An Ascot lady beats the bookies at their own game

After the First World War, betting enjoyed a huge surge in popularity. One of Ascot’s most unusual and successful bookmakers was a woman.

Mrs Helen Vernet was an heiress who had squandered her entire fortune on gambling once she was old enough to inherit, but had then made the wise decision that it was better to take bets than to make them. So she started taking bets, many from women, on her own account in the Members’ Enclosure and at the Parade Ring – until the bookmakers objected.

So successful was she that Ladbrokes suggested she represent them officially. She soon conducted all of their business on the rails and made enough to buy herself a partnership in the company.

She maintained her elegant and highly fashionable appearance throughout, and lived in extravagant style. However, obviously learning by her own early mistakes, she encouraged her many female clients to practice moderation and only bet small amounts.

Early Ascot racehorses went the extra mile… or twelve

The horses which originally raced at Ascot in the early 18th century were hunters, almost unrecognisable from the thoroughbreds we know today. They were built for strength and endurance rather than speed, which was just as well, as in those days they carried riders of about twelve stone.

Even more incredible when compared to the racing of today are the distances involved. Most races were run over four miles – but not just once. Instead, each race consisted of usually three or more four-mile heats, meaning a horse would routinely race for twelve miles or more during the course of the day.

From Russia With Love… during peacetime at least

In the 21st century, a sporting event like Royal Ascot has little to do with international politics, but in centuries past it was a forum in which kings and queens could put their allegiances on public display.

In 1844 the Royal Procession included Britain’s staunch ally Tsar Nicholas I, who enjoyed his day’s racing so much that he insisted on providing the prize each year – the Emperor’s Plate, which would replace the old Gold Cup.

However the Crimean War broke out ten years later, pitching Britain against Russia.
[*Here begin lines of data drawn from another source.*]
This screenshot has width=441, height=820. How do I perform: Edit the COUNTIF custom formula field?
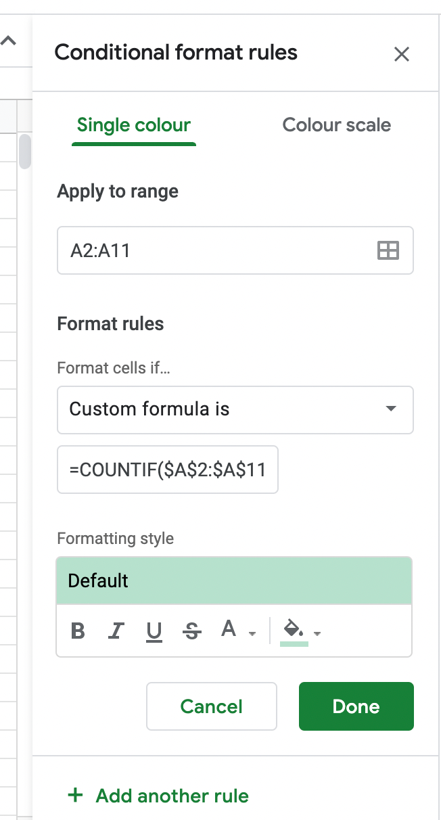pos(168,470)
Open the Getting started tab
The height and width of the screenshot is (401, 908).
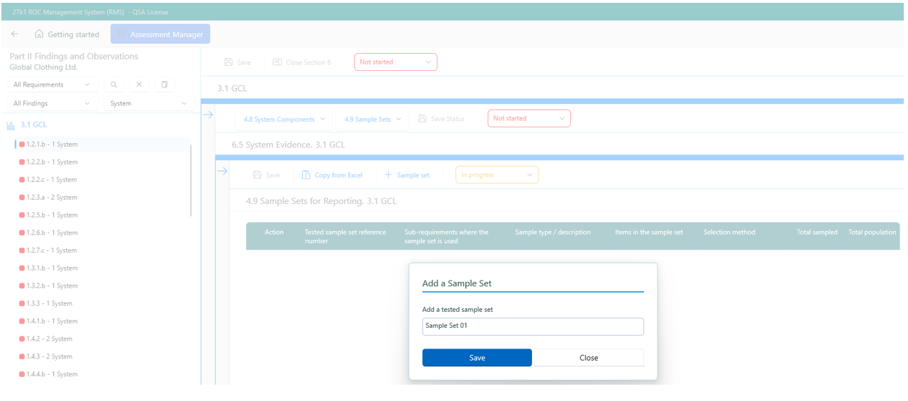pyautogui.click(x=67, y=35)
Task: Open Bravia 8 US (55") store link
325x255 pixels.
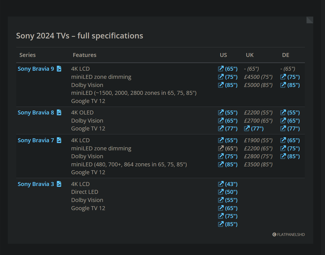Action: 231,112
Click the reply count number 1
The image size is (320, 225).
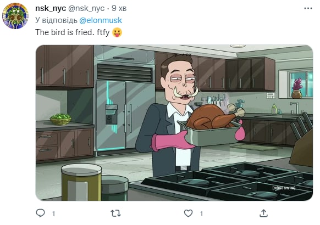tap(53, 213)
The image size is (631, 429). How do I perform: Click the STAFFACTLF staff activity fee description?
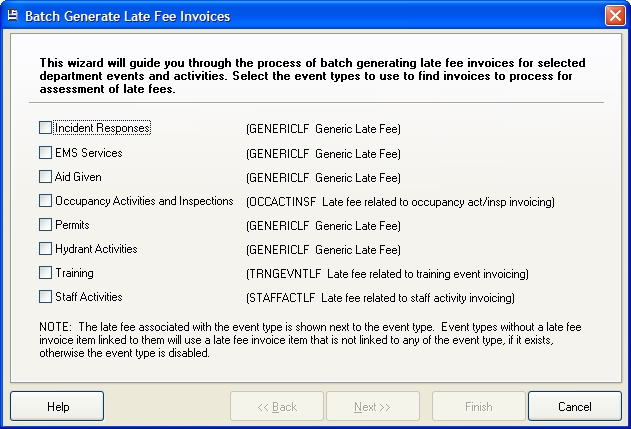point(380,298)
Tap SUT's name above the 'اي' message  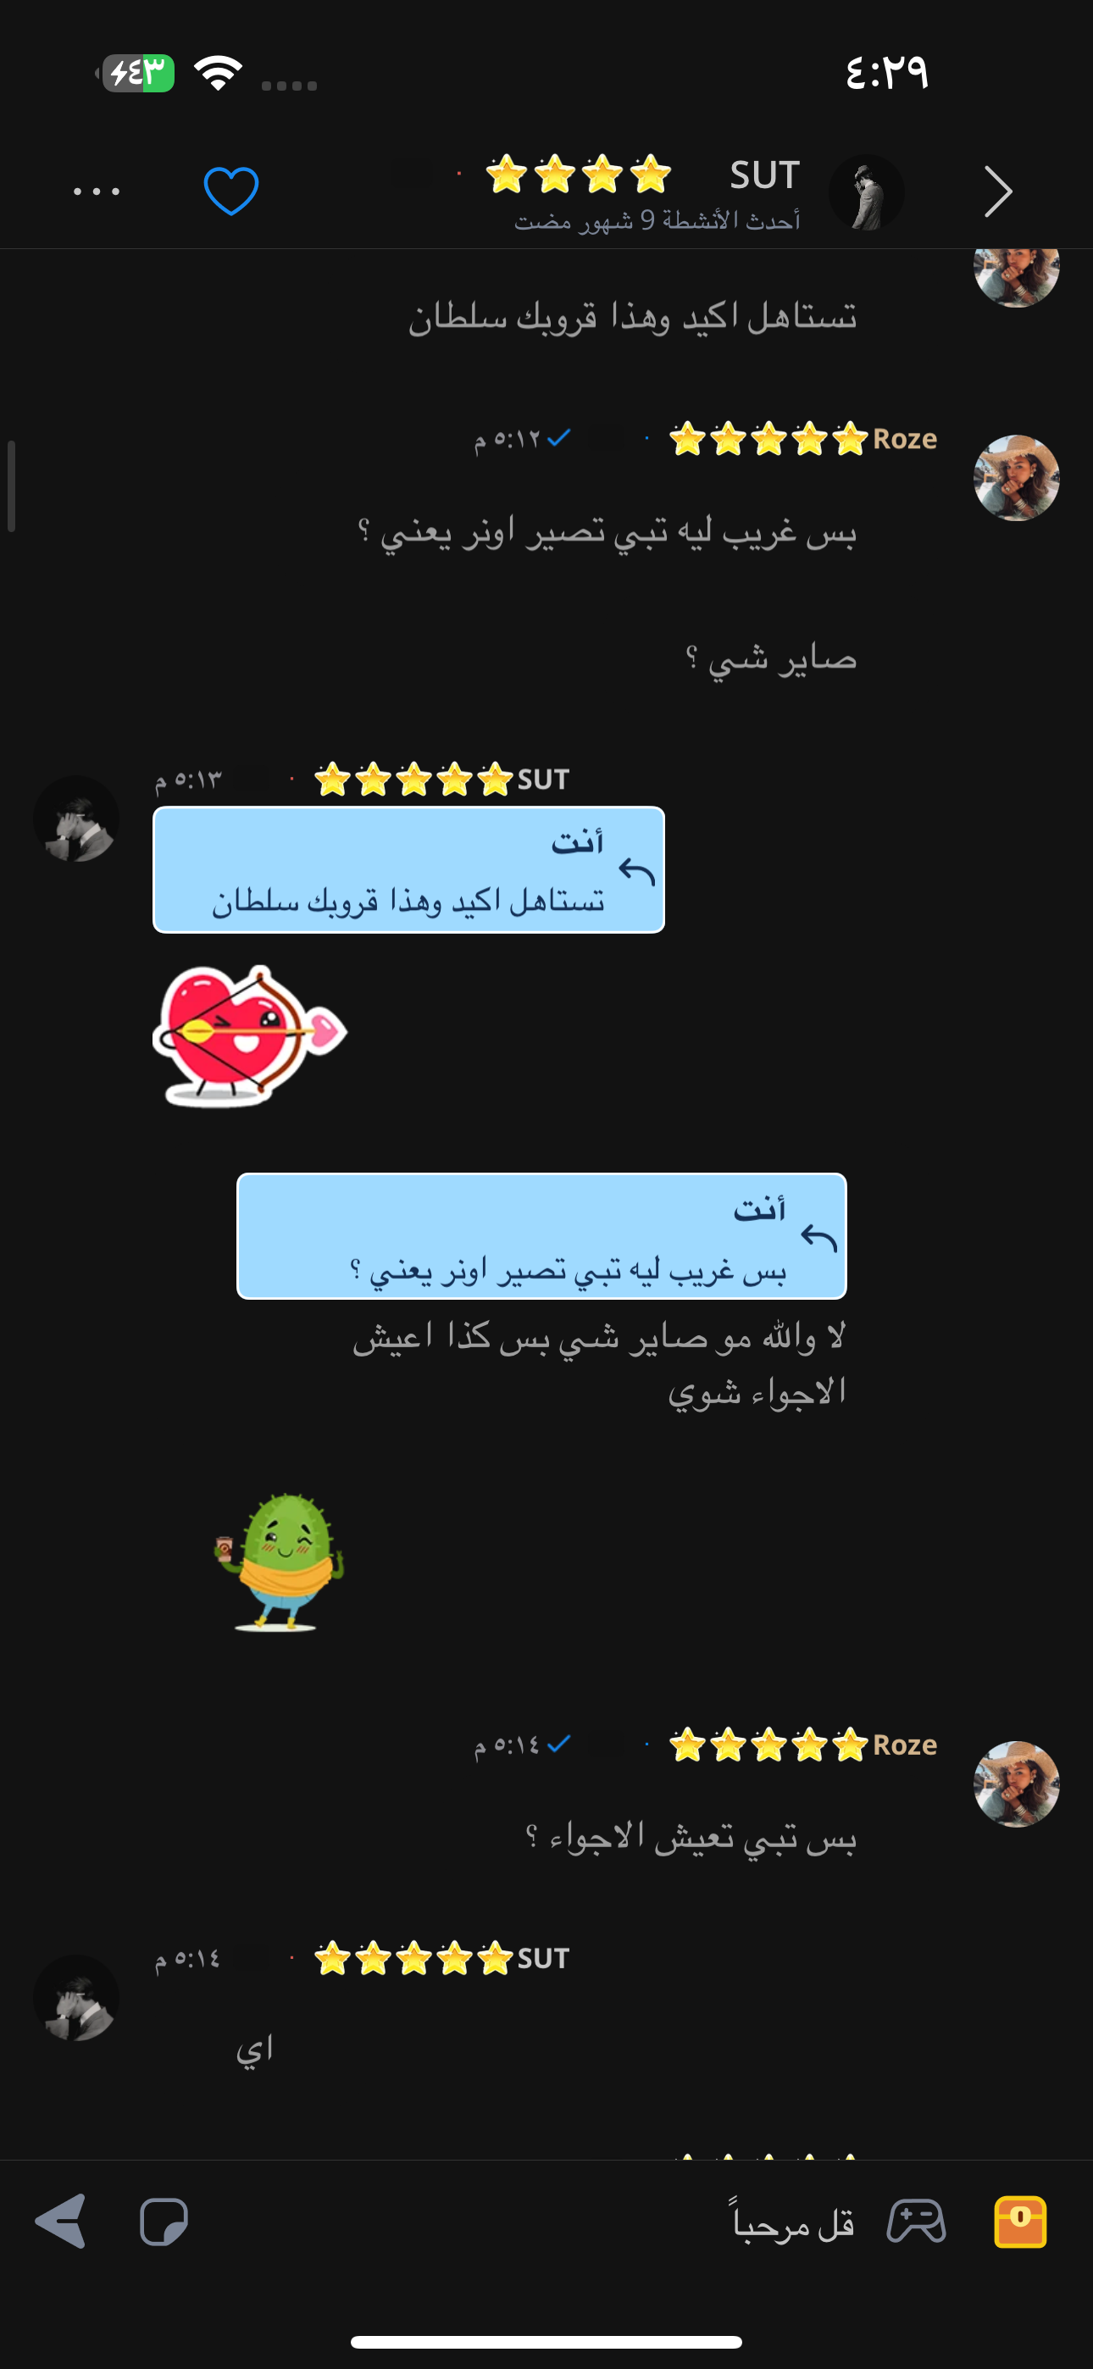543,1958
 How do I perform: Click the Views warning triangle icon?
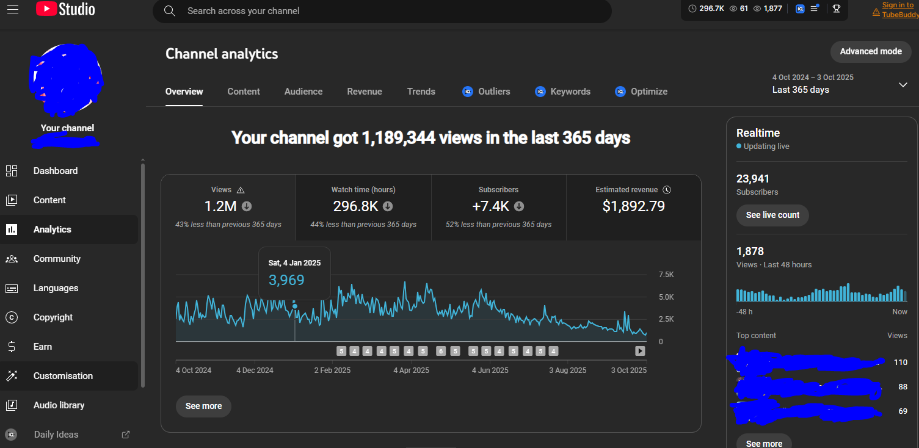point(241,190)
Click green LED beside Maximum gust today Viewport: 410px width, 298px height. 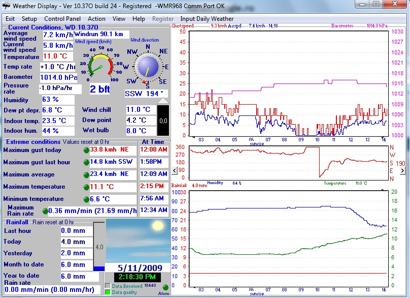coord(86,150)
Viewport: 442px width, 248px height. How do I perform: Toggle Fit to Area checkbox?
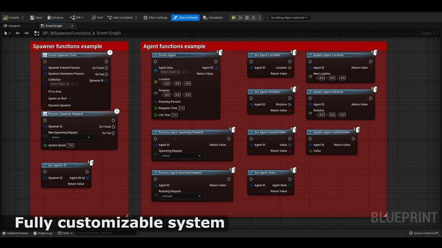pos(64,92)
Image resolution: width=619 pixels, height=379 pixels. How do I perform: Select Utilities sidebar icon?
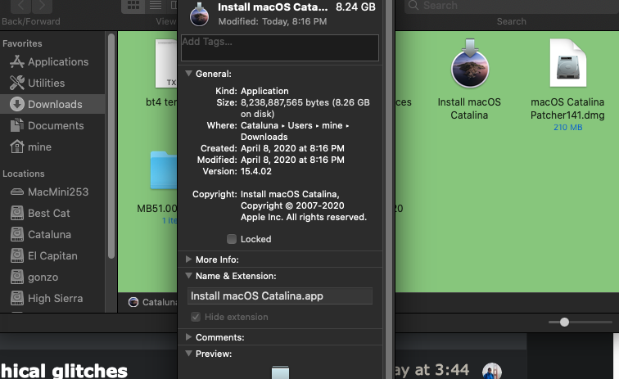[17, 83]
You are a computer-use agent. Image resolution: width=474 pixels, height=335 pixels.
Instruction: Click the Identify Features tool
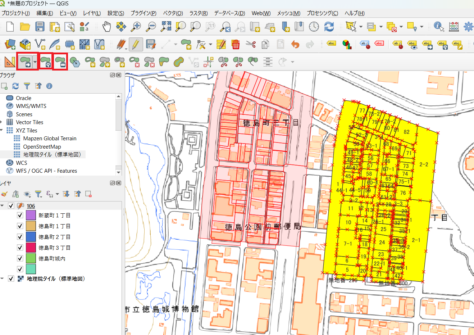[438, 27]
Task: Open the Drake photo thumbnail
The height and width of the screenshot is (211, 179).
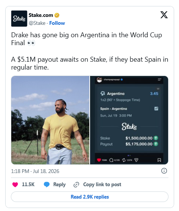Action: point(50,120)
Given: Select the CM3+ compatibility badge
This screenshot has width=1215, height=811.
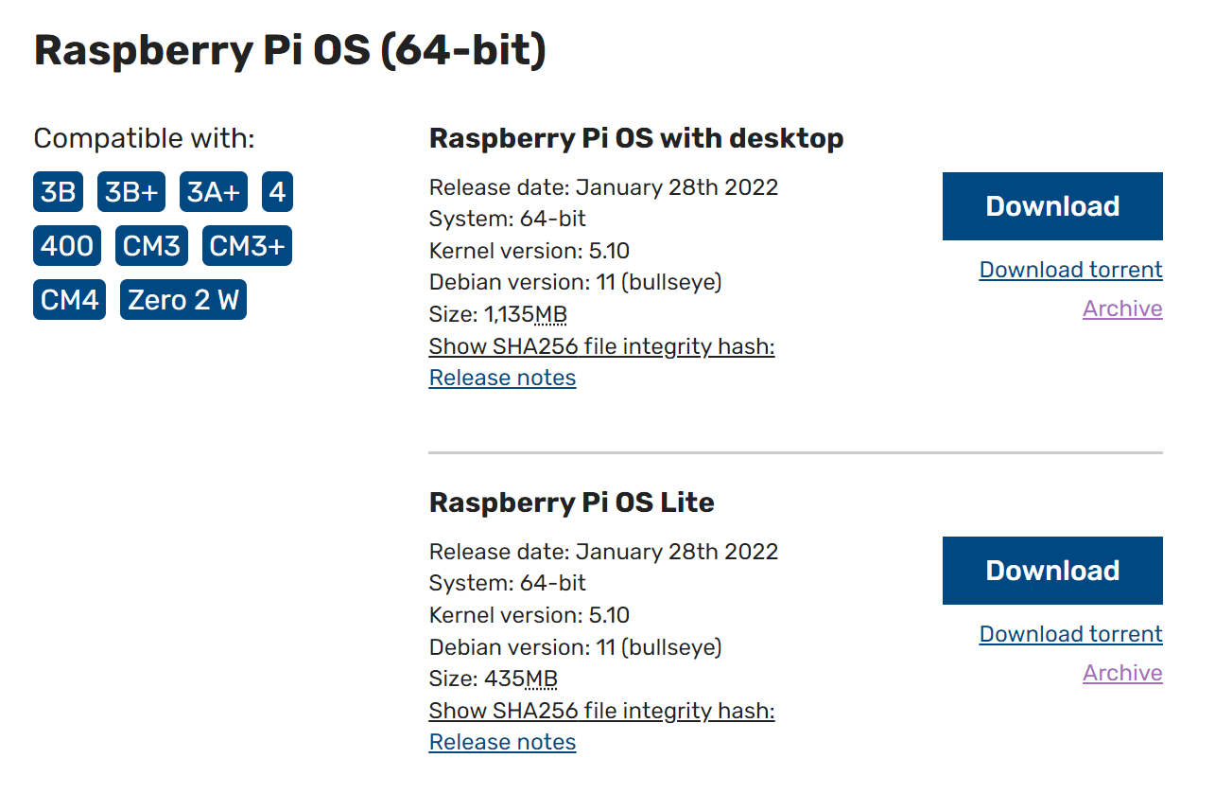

So although the 1854 race card listed the prize for the Gold Cup as “a piece of plate value 500 sovereigns, the gift of His Majesty the Emperor of all the Russias”, no-one was particularly surprised when the trophy did not appear. It was quietly replaced with an old Gold Cup, and it goes without saying that the Tsar did not receive an invitation to The Royal Box that year.

Female racehorse owners – whatever next?

Even at the end of the 19th century, it was still accepted convention that women did not own horses in their own right. Some independent-thinking women had started to run horses under their own names, but Agnes, Duchess of Montrose, for example, entered her horses under the pseudonym “Mr Manton.”

“Mr Jersey” was well-known to be the pseudonym of Lillie Langtry, celebrated actress and mistress of King Edward VII when he was still Prince of Wales.

A tiny figure in Ascot history

The jockeys we see riding at Ascot today are highly trained and professional athletes, but in the 19th century there were no real rules regulating who could ride at Ascot (as long as they were male, of course). Even so, the spectators of 1840 were rather taken aback to see that one of the starters for the Wokingham Stakes was ridden by an 11-year-old boy, weighing only a little over two stone.

He admitted this was the first time he had ridden in a race, although he had taken horses out on the gallops many times…

DID YOU KNOW? There was no racing at Ascot from 1740 to 1744 after an Act of Parliament was passed to “restrain and prevent the excessive increase of Horse Races” because horse racing for “small prizes or sums of money had contributed very much to the encouragement of idleness, to the impoverishment of many of the meaner sort of the subjects of this kingdom and the breed of strong and useful horses hath been much prejudiced thereby”.